(Recorded data)
———

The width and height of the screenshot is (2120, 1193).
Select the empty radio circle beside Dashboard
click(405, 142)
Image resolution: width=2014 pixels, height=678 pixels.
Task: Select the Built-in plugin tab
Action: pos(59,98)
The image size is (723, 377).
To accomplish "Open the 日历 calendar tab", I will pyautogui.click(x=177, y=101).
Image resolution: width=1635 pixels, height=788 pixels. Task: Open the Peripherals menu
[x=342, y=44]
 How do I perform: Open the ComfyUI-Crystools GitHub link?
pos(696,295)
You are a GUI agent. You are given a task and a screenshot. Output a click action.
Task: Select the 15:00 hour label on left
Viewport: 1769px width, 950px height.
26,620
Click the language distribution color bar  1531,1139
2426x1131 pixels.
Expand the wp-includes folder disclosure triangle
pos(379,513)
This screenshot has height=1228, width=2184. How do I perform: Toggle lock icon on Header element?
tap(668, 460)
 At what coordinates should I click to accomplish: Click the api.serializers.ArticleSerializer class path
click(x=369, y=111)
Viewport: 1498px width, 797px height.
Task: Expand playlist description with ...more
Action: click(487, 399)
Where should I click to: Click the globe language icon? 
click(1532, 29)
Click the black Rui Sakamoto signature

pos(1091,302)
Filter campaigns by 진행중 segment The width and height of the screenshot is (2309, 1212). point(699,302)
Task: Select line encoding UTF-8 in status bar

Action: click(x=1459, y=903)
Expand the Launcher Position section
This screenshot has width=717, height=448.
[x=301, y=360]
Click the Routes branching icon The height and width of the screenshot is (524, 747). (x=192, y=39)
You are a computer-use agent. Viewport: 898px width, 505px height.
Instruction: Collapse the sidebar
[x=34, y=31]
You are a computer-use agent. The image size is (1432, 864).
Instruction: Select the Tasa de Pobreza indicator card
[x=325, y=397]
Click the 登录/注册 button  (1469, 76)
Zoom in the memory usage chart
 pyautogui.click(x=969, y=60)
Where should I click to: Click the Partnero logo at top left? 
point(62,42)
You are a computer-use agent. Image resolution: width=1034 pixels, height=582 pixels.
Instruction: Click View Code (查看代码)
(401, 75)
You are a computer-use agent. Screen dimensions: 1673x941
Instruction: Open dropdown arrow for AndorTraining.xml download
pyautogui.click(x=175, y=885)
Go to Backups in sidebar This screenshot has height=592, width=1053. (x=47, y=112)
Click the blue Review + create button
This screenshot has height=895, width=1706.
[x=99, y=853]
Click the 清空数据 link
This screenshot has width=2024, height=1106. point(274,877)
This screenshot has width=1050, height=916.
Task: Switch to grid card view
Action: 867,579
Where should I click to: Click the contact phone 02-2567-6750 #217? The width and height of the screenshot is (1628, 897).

———

▶ Your assignment:
From the records above, pull out each line that has "size".

▶ Written response:
The image size is (723, 377).
You are a computer-use agent. The image size is (1432, 864).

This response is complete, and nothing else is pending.